A visão lírica de Victor Hugo, que em si nada tinha de errada, padecia dos normais problemas de uma concepção mais voltada para a utopia que para a concretização prática. Do escritor e humanista temos todos gratas memórias, em especial os Portugueses que, ao abolirem a pena de morte em Oitocentos, receberam os maiores encómios deste vulto notável. Visões mais realistas como aquelas que deram origem à assinatura do Tratado de Paris e do de Roma, através dos quais se constituíram as então Comunidades Europeias (CECA, CEE e EURATOM), só vingaram devido às particulares condições históricas em que ocorreram. Certo é que, tirando os conflitos nos Balcãs, a Europa vive em clima de paz há cerca de 70 anos, o que nunca aconteceu na sua História.

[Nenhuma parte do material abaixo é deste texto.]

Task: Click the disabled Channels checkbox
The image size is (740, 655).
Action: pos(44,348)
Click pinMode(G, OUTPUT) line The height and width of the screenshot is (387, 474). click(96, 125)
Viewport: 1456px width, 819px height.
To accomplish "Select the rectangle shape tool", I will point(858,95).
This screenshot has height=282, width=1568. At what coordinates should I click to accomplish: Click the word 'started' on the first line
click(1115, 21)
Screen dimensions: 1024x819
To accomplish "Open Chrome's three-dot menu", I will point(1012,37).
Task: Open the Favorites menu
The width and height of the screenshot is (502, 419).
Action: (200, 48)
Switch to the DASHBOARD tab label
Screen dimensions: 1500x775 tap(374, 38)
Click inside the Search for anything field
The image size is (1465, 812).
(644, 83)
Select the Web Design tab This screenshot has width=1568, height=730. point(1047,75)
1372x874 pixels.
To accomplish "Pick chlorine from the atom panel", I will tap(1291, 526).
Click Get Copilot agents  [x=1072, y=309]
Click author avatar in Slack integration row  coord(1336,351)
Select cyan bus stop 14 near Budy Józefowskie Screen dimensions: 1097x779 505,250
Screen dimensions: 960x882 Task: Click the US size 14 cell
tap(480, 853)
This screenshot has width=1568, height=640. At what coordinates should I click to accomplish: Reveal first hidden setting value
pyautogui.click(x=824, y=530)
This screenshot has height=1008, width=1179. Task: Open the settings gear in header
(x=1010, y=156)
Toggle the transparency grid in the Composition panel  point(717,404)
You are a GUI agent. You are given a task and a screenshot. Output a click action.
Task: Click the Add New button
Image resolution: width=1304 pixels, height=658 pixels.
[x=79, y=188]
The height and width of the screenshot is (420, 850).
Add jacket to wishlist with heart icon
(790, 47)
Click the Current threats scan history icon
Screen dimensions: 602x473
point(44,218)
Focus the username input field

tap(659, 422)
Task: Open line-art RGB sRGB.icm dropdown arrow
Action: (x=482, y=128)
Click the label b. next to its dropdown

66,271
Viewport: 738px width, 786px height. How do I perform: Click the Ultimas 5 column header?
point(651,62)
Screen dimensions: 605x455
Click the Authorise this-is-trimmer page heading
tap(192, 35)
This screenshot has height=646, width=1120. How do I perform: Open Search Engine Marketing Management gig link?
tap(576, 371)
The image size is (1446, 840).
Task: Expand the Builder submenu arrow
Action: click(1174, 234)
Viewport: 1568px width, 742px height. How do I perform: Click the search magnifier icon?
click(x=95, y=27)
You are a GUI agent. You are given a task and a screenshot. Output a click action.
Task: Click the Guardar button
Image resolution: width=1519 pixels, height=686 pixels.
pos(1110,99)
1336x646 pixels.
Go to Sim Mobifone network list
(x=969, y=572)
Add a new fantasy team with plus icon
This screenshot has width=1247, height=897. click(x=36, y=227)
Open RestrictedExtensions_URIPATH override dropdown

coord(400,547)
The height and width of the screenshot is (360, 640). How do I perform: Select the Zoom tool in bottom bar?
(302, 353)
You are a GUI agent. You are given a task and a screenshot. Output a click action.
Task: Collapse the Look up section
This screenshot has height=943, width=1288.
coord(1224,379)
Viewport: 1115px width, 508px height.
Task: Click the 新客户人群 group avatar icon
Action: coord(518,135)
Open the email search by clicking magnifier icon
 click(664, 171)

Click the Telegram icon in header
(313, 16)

A questão que todos nos colocamos é a de saber até quando este estado de coisas se manterá. O diagnóstico está há muito feito: o termo da «Guerra Fria», a afirmação dos EUA como única superpotência global, a crise económica global, o desastre na intervenção síria e o afluxo massivo de refugiados à Europa, o populismo reinante, a crise das ideologias, a falta de verdadeiros homens e mulheres de Estado, são alguns dos elementos que precipitaram os egoísmos nacionais e a vontade de encerrar fronteiras. É evidente que uma política de directório não ajuda e faz os Estados menos poderosos economicamente descrerem no chamado «projecto europeu».
Uma Europa que, esfrangalhada pelos nacionalismos crescentes, da Hungria à França ou já mesmo à Alemanha, ajudada pelo terrorismo e demais questões de segurança, arrisca-se a continuar a erguer muros que, mais do que Berlim, alastram como mancha de azeite.
Sem pretender ser minimamente catastrofista, a União está cada vez mais desunida e arrisca-se a implodir se e na medida em que a axiologia partilhada pelos Estados-Membros não for reforçada. É também evidente que não podemos embarcar em concepções maximalistas e que só adiantam o caminho para o abismo, como seja a de que a UE deve ter uma política de imigração de totais portas abertas. O que não significa que nos fechemos sobre nós, mas que temos de trabalhar com os regimes do Médio Oriente e com os EUA, em grande parte causadores da desgraça humanitária na Síria e nos países vizinhos. A Europa não pode ser responsabilizada pelos erros dos outros, mas também não deve isentar-se das suas próprias culpas. Muitas delas devidas a um alinhamento acrítico com o bloco americano, em virtude das dependências económicas do mesmo e que tanto têm provado bem desde a crise do subprime…
Quero acreditar que outro futuro para a União ainda é possível. Tal só se faz por via da cultura, onde a arte desempenha um papel cimeiro. Só um sobressalto cívico pode acordar consciências e suscitar o debate. A Europa precisa de debater como de pão para a boca, ou de euros para a economia, se quisermos usar uma imagem mais na moda. Mantermo-nos amorfos enquanto os políticos se reúnem em encontros inconsequentes é o princípio – ou já o meio – do fim. É a hora dos cidadãos que se identificam com o diálogo na diversidade de culturas. Diz-se que as sociedades são cada vez mais multiculturais e multiétnicas, porém, na verdade, pouco sabemos uns dos outros e uma corrente de união entre os artistas europeus seria fulcral para conseguirmos não deixar o futuro europeu apenas nas mãos dos políticos. Trata-se de um assunto demasiado importante para tal.